Integrin-mediated transfection with peptides containing arginine-glycine-aspartic acid domains

Abstract

Two synthetic peptides comprising an RGD moiety for integrin binding and a polylysine moiety for DNA binding were tested for transfection efficiency under a variety of different conditions. Binding of target cells to the peptide was shown to be strongly dependent on cyclisation of the peptides via cysteine residues. Low (10 μ M) concentrations of chloroquine, added to assist endocytic exit, unexpectedly reduced transfection efficiency in two of the cell lines tested, COS-7 and ECV304. However, transfection efficiency increased at higher chloroquine concentrations and exceeded that in the absence of chloroquine in the case of the COS-7 and A375M cell lines.
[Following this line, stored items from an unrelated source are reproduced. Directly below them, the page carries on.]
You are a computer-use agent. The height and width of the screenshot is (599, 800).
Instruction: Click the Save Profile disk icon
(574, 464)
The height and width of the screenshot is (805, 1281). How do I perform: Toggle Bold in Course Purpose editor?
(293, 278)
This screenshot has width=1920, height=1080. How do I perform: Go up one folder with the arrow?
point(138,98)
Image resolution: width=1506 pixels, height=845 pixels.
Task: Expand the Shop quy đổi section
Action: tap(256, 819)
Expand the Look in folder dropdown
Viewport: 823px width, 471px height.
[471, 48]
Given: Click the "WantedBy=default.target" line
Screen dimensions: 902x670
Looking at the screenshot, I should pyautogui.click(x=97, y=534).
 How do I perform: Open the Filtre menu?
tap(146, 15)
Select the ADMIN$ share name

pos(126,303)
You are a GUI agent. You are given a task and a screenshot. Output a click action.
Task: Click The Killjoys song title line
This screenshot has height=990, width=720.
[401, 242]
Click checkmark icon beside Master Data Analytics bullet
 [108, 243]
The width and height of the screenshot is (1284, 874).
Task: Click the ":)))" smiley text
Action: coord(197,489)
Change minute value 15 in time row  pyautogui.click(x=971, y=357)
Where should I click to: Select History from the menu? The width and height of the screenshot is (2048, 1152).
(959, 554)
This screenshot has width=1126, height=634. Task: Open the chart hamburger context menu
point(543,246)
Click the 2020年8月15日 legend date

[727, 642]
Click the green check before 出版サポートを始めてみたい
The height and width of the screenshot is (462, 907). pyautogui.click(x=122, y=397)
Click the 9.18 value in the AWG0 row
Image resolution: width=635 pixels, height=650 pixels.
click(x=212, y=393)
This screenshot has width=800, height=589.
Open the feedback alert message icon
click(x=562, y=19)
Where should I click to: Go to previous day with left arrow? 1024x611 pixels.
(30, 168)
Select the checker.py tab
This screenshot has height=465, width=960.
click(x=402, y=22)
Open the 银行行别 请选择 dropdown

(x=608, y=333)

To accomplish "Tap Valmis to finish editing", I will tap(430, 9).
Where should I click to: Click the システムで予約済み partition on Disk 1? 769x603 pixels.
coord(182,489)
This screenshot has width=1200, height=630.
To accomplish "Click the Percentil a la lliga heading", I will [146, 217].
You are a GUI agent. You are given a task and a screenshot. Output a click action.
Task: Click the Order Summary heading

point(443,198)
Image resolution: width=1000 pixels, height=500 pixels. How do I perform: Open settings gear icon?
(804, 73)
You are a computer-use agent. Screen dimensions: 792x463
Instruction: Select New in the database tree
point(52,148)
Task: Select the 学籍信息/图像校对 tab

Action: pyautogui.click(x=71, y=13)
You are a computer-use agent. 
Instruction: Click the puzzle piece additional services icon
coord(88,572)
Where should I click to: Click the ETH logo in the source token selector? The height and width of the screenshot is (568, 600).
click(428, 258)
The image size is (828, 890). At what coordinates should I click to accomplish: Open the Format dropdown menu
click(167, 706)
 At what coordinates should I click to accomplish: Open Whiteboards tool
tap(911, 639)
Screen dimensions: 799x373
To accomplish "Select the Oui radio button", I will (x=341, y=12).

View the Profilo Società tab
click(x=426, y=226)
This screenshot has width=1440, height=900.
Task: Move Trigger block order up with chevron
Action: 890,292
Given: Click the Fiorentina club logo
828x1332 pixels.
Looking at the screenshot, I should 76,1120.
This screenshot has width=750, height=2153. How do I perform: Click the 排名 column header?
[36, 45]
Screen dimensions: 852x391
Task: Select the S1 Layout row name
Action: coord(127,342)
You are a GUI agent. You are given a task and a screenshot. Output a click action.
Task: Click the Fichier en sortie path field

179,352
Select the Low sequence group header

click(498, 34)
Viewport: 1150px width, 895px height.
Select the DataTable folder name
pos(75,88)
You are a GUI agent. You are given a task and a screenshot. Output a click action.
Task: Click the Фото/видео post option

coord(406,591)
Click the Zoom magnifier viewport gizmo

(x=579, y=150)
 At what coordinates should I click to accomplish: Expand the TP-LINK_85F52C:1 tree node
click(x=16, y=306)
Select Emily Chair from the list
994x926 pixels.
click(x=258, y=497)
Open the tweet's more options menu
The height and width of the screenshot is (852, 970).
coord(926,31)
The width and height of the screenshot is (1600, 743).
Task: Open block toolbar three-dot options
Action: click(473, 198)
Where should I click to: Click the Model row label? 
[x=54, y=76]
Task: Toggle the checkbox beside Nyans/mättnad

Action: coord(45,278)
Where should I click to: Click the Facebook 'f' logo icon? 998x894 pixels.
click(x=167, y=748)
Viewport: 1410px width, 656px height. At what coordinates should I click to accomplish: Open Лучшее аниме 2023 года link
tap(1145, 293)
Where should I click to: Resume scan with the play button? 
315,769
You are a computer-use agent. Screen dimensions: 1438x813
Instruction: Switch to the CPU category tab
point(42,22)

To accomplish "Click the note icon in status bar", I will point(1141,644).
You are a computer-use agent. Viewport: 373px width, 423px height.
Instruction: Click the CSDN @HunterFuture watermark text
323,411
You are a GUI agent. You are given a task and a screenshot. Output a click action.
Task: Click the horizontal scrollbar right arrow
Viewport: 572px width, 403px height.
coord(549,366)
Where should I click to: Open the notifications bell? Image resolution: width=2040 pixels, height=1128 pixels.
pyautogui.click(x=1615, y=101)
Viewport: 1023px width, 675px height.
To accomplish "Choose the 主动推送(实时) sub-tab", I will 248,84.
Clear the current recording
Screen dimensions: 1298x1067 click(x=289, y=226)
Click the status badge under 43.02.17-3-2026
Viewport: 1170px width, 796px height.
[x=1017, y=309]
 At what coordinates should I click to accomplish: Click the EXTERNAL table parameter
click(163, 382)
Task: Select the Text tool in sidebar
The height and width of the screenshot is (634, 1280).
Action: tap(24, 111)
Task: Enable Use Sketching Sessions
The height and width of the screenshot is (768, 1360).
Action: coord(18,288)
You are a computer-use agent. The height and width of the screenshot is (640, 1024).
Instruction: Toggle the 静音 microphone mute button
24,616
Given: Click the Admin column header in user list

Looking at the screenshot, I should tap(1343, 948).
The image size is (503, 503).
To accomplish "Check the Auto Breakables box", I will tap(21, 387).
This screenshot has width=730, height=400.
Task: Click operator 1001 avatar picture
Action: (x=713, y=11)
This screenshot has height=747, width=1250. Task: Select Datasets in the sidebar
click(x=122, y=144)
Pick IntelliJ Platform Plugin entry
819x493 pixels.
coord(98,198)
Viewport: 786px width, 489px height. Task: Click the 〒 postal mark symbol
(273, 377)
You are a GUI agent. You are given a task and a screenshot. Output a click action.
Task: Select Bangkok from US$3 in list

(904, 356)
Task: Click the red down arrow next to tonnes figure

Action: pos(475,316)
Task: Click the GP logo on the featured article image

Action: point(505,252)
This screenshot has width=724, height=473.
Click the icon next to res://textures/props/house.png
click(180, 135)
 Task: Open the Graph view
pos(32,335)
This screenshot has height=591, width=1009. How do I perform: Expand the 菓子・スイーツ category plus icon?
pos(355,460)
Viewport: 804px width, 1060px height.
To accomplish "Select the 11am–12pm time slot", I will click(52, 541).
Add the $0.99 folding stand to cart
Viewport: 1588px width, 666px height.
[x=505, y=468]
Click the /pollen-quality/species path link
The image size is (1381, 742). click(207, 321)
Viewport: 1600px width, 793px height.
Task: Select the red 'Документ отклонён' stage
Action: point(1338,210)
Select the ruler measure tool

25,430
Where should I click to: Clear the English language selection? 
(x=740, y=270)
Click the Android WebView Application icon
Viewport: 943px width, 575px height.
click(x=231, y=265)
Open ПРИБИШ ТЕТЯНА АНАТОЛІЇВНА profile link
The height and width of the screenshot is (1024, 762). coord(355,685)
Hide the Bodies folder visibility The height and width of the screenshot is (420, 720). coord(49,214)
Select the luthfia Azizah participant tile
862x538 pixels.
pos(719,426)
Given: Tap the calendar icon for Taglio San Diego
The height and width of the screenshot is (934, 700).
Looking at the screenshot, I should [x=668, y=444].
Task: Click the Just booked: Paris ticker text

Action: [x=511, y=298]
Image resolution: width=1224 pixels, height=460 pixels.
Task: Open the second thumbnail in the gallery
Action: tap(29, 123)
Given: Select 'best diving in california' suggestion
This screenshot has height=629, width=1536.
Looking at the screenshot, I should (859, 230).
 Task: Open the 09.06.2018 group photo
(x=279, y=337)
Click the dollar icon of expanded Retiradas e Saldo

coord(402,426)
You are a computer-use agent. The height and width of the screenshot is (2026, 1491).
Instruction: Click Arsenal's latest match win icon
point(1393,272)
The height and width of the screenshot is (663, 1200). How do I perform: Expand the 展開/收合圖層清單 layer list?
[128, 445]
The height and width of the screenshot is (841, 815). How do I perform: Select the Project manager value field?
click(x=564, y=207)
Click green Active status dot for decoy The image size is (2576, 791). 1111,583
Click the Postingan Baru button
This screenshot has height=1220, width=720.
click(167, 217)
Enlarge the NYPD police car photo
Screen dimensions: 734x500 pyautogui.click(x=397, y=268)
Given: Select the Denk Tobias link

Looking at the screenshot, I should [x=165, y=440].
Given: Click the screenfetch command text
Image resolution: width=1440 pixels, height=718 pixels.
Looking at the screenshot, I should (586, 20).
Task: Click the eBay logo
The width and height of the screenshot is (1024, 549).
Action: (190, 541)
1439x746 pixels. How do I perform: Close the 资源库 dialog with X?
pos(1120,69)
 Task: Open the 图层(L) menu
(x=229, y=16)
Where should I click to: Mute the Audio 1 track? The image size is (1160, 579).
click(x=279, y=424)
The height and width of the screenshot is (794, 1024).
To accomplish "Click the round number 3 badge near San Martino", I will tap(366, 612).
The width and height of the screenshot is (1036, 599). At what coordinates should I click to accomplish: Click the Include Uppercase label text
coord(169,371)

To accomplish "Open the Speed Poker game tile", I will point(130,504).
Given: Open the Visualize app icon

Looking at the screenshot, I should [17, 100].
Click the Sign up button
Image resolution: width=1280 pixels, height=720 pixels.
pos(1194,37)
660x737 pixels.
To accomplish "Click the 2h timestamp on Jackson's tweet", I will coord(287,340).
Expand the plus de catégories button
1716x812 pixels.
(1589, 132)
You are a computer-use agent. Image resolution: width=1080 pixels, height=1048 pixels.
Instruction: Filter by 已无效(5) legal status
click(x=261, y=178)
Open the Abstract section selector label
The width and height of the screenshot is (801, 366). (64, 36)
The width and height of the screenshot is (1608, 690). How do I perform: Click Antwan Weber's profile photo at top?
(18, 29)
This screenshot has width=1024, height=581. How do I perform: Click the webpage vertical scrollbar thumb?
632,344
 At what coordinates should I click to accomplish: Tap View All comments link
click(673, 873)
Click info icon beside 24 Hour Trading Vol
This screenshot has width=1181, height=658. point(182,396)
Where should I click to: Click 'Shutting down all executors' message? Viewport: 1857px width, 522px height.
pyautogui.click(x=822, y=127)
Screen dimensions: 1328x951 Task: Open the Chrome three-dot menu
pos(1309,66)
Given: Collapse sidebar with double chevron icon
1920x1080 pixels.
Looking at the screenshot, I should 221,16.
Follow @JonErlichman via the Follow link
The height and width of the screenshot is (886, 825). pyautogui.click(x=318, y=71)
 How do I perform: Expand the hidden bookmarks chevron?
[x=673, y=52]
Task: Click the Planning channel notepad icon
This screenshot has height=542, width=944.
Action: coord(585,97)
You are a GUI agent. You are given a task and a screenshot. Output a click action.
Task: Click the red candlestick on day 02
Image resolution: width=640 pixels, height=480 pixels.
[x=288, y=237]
With the ECV304 cell line, optimum transfection occurred in the absence of chloroquine. Transfection efficiency of the peptides was greatest at peptide:DNA ratios of 4:1 (w/w), which were calculated to generate complexes containing approximately 5000 peptide molecules per plasmid. This represented approximately a 6:1 ratio of positive to negative charges. Peptide 5 was shown to have a higher transfection efficiency under most conditions, possibly because of more efficient stabilisation of cyclisation by two cysteine–cysteine bonds.